INSTRUCTIONS TO FOLLOW — Please copy out all of the material below, substituting "web navigator" for "GUI agent" wherever it occurs and changing nothing else.

DATA IN THIS EXERCISE —
* BEGIN *
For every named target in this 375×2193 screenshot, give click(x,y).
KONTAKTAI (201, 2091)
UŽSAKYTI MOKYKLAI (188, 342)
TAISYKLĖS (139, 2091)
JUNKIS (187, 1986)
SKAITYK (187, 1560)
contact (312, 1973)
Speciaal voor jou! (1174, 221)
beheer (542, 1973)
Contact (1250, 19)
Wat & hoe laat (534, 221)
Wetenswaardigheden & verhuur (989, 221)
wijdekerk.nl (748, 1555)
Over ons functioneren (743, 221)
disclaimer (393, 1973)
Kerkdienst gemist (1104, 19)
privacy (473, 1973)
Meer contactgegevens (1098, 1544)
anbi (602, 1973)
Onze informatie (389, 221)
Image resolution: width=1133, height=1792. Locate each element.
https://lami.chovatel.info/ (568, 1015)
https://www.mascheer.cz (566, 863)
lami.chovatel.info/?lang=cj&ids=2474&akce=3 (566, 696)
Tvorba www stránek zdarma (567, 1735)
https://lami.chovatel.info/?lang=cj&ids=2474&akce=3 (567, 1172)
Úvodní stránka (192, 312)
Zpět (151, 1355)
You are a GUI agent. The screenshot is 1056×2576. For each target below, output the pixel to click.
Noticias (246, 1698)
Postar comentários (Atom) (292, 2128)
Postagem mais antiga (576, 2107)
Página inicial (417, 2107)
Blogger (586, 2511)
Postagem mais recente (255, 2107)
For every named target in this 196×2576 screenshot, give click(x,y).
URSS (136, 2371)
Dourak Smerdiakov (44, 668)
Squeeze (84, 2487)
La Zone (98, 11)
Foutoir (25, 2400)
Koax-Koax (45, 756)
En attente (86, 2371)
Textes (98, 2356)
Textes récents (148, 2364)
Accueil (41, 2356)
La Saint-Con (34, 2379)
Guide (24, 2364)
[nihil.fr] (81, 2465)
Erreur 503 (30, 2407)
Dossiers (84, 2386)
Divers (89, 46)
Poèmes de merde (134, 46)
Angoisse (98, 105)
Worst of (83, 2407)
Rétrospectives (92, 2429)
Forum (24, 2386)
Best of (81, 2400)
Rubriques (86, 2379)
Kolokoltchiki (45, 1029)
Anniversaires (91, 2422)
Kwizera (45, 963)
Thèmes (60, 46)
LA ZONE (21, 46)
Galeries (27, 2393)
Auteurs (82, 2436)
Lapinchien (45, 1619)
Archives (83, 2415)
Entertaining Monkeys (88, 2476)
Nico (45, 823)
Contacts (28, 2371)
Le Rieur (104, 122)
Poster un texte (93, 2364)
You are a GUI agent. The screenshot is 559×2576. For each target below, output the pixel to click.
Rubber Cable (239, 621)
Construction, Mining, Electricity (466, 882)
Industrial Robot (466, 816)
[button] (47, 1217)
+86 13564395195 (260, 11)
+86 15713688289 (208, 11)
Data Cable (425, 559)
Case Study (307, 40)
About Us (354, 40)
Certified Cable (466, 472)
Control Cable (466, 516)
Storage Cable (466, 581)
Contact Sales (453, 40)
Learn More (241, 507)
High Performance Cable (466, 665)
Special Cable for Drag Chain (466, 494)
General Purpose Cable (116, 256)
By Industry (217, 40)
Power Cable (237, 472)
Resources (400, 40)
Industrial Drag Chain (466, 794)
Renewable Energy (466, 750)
* END *
FINAL RESULT —
For every named target in this 375×2193 screenshot, give click(x,y).
KONTAKTAI (201, 2091)
UŽSAKYTI MOKYKLAI (188, 342)
TAISYKLĖS (139, 2091)
JUNKIS (187, 1986)
SKAITYK (187, 1560)
contact (312, 1973)
Speciaal voor jou! (1174, 221)
beheer (542, 1973)
Contact (1250, 19)
Wat & hoe laat (534, 221)
Wetenswaardigheden & verhuur (989, 221)
wijdekerk.nl (748, 1555)
Over ons functioneren (743, 221)
disclaimer (393, 1973)
Kerkdienst gemist (1104, 19)
privacy (473, 1973)
Meer contactgegevens (1098, 1544)
anbi (602, 1973)
Onze informatie (389, 221)
Image resolution: width=1133, height=1792. Locate each element.
https://lami.chovatel.info/ (568, 1015)
https://www.mascheer.cz (566, 863)
lami.chovatel.info/?lang=cj&ids=2474&akce=3 (566, 696)
Tvorba www stránek zdarma (567, 1735)
https://lami.chovatel.info/?lang=cj&ids=2474&akce=3 (567, 1172)
Úvodní stránka (192, 312)
Zpět (151, 1355)
You are a web navigator. The screenshot is 1056×2576. For each target below, output the pixel to click.
Noticias (246, 1698)
Postar comentários (Atom) (292, 2128)
Postagem mais antiga (576, 2107)
Página inicial (417, 2107)
Blogger (586, 2511)
Postagem mais recente (255, 2107)
For every named target in this 196×2576 screenshot, give click(x,y).
URSS (136, 2371)
Dourak Smerdiakov (44, 668)
Squeeze (84, 2487)
La Zone (98, 11)
Foutoir (25, 2400)
Koax-Koax (45, 756)
En attente (86, 2371)
Textes (98, 2356)
Textes récents (148, 2364)
Accueil (41, 2356)
La Saint-Con (34, 2379)
Guide (24, 2364)
[nihil.fr] (81, 2465)
Erreur 503 (30, 2407)
Dossiers (84, 2386)
Divers (89, 46)
Poèmes de merde (134, 46)
Angoisse (98, 105)
Worst of (83, 2407)
Rétrospectives (92, 2429)
Forum (24, 2386)
Best of (81, 2400)
Rubriques (86, 2379)
Kolokoltchiki (45, 1029)
Anniversaires (91, 2422)
Kwizera (45, 963)
Thèmes (60, 46)
LA ZONE (21, 46)
Galeries (27, 2393)
Auteurs (82, 2436)
Lapinchien (45, 1619)
Archives (83, 2415)
Entertaining Monkeys (88, 2476)
Nico (45, 823)
Contacts (28, 2371)
Le Rieur (104, 122)
Poster un texte (93, 2364)
You are a web navigator. The screenshot is 559×2576. For each target below, output the pixel to click.
Rubber Cable (239, 621)
Construction, Mining, Electricity (466, 882)
Industrial Robot (466, 816)
[button] (47, 1217)
+86 13564395195 (260, 11)
+86 15713688289 (208, 11)
Data Cable (425, 559)
Case Study (307, 40)
About Us (354, 40)
Certified Cable (466, 472)
Control Cable (466, 516)
Storage Cable (466, 581)
Contact Sales (453, 40)
Learn More (241, 507)
High Performance Cable (466, 665)
Special Cable for Drag Chain (466, 494)
General Purpose Cable (116, 256)
By Industry (217, 40)
Power Cable (237, 472)
Resources (400, 40)
Industrial Drag Chain (466, 794)
Renewable Energy (466, 750)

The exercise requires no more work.